Kadınların okuduğu metin şöyle:
- “728. haftamızda Dünya Kadınlar Günü vesilesiyle ‘gözaltında kaybedilen kadınları unutmadık’ diyerek buluştuk. 1991 yılında Cizre’de gözaltına alındıktan 18 yıl sonra yol yapım çalışması sırasında kemikleri bulunan Makbule Ökdem’i unutmayacağız!
- 27 Temmuz 1992 tarihinde Dersim’de gözaltına alındıktan 8 gün sonra işkenceden tanınmaz haldeki bedeni Elazığ Karşıyaka Kartepe’de gömülü bulunan, Ayten Öztürk’ü unutmayacağız!
- 14 Ağustos 1992 tarihinde Mardin Derik’te 2 kişi ile birlikte gözaltına alındıktan sonra kendisinden bir daha haber alınamayan Rıdda Yavuz’u unutmayacağız!
- Eylül 1993 tarihinde Hizbullah tarafından Nusaybin ilçesinin Selahaddin Eyyubi Mahallesi’nde başına çuval geçirilerek kaçırıldıktan sonra kendisinden bir daha haber alınamayan Sedika Dal’ı unutmayacağız!
- 24 Aralık 1993 tarihinde Bitlis’in Tatvan İlçesi Wanik köyündeki evlerinden kardeşi Ramazan ile birlikte askerler tarafından gözaltına alındıktan sonra kendisinden bir daha haber alınamayan Hamide Şarlı’yı unutmayacağız!
- 24 Eylül 1994 tarihinde Dersim’in Mirik köyünde yapılan askeri operasyon sonrası kendilerinden bir daha haber alınamayan Hatun Işık, Yeter Işık, Elif Işık, Gülizar Serin ve onun 3 yaşındaki kızı Dilek Serin’i unutmayacağız!
- 05 Ekim 1 994 tarihinde İstanbul’da gözaltına alındıktan sonra kendisinden bir daha haber alınamayan Lütfiye Kaçar’ı unutmayacağız!
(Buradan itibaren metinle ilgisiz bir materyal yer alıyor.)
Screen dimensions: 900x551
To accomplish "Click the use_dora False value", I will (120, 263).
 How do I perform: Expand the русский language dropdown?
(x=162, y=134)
- 17 Ekim 1994 tarihinde Muş’un Hasköy İlçesine bağlı Ortaç köyünde hayvanlarını sağmak için gittikleri yaylada askeri bir operasyonun ortasında kalan ve kendilerinden bir daha haber alınamayan Gülnaz Tatu ve Kadriye Talu’yu unutmayacağız!
- 24 Ocak 1995 tarihinde Ankara’da gözaltına alınan, işkence görmüş bedeni 76 gün sonra Kırıkkale Kimsesizler Mezarlığı’nda “kimliği meçhul kişi” olarak gömülü bulunan Ayşenur Şimşek’i unutmayacağız!
- 1 Mayıs 1995 tarihinde Diyarbakır/Bismil’de gözaltına alındıktan sonra kendisinden bir daha haber alınamayan Hatice Şimşek’i unutmayacağız!
- 07 Eylül 1996 tarihinde Diyarbakır/ Bağlar ‘da bulunan bir eve Diyarbakır Emniyet Müdürlüğü’ne bağlı sivil polisler tarafından yapılan baskında gözaltına alındıktan sonra kendisinden bir daha haber alınamayan Şükran Daş’ı unutmayacağız!
- 28 Kasım 1996 tarihinde Diyarbakır’da eşi Mahmut ile birlikte gözaltına alınan ve 2 yıl sonra kimsesiz olarak defnedildiği Cizre Asri Mezarlığı’na ‘kimliği meçhul kişi’ olarak gömüldüğü anlaşılan ancak mezarına hala ulaşılamayan Fahriye Mordeniz’i unutmayacağız!
- 26 Eylül 1997 tarihinde Kulp-Diyarbakır yolunda otomobilleri durdurularak eşi Orhan ile birlikte beyaz Toros ile kaçırılıp ve kendisinden bir daha haber alınamayan Zozan Eren’i unutmayacağız!
- 31 Mart 1998 tarihinde İzmir’in Çeşme/Alaçatı’da 3 arkadaşı ile birlikte gözaltına alındıktan sonra kendisinden bir daha haber alınamayan Neslihan Uslu’yu unutmayacağız!
- 16 Temmuz 1998 gecesi derin devlet bağlantılı Hizbullah tarafından Mersin’de kaçırılan, 21 Ocak 2000 tarihinde işkence edildikten sonra Konya Meram’daki bir villanın bodrumunda cansız bedenine ulaşılan Konca Kuriş’i unutmayacağız! Gözaltında kaybedilen kadınların akıbetlerinin açıklanması ve faillerinden adil bir yargı önünde hesap sorulması talebim bugüne kadar karşılık bulmadı.”